On Monday, a North Dakota judge made a significant ruling, dismissing a plea to block a ban on sex change surgeries for minors, as reported by Inforum. This law, signed by Republican Governor Doug Burgum in April, prohibits medical practitioners from administering hormone therapy or conducting sex change surgeries on minors. The lawsuit, brought forward by a doctor and multiple families against state Attorney General Drew Wrigley in September, sought an injunction to temporarily halt the law’s enforcement. However, Burleigh County Judge Jackson Lofgren denied their request, emphasizing the absence of a recognized protected class or new state constitutional principles.
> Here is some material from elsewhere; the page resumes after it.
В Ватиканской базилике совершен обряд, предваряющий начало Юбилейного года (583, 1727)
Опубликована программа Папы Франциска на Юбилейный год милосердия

Judge Lofgren’s decision underscores the absence of precedents or a constitutional basis necessitating heightened scrutiny for the challenged statutes. According to Inforum, Lofgren’s ruling clarified the lack of previous recognition by the North Dakota Supreme Court for the plaintiffs’ argument seeking strict scrutiny.
This law holds severe consequences for medical practitioners who defy it by performing sex change surgeries on minors or prescribing puberty blockers. Such actions could lead to imprisonment for up to 10 years and substantial fines. Governor Burgum defended the legislation, emphasizing its primary objective of shielding children from the profound and potentially irreversible impacts of gender reassignment surgeries at a young age.
Notably, North Dakota joins a growing cohort of 22 states that have implemented limitations on transgender medical procedures for minors. However, legal challenges have prevented several states from enforcing these laws effectively. In a related move earlier in April, Burgum signed another law prohibiting male athletes from participating in women’s sports across both college and K-12 institutions, aiming to maintain fairness in athletic competitions.
Despite these significant steps taken by North Dakota, Attorney General Wrigley’s office remained silent, declining immediate comment on the recent developments. This omission leaves unanswered inquiries regarding the legal recourse or potential strategies moving forward amidst the ongoing discourse surrounding these laws and their implications for the state’s medical and athletic landscapes.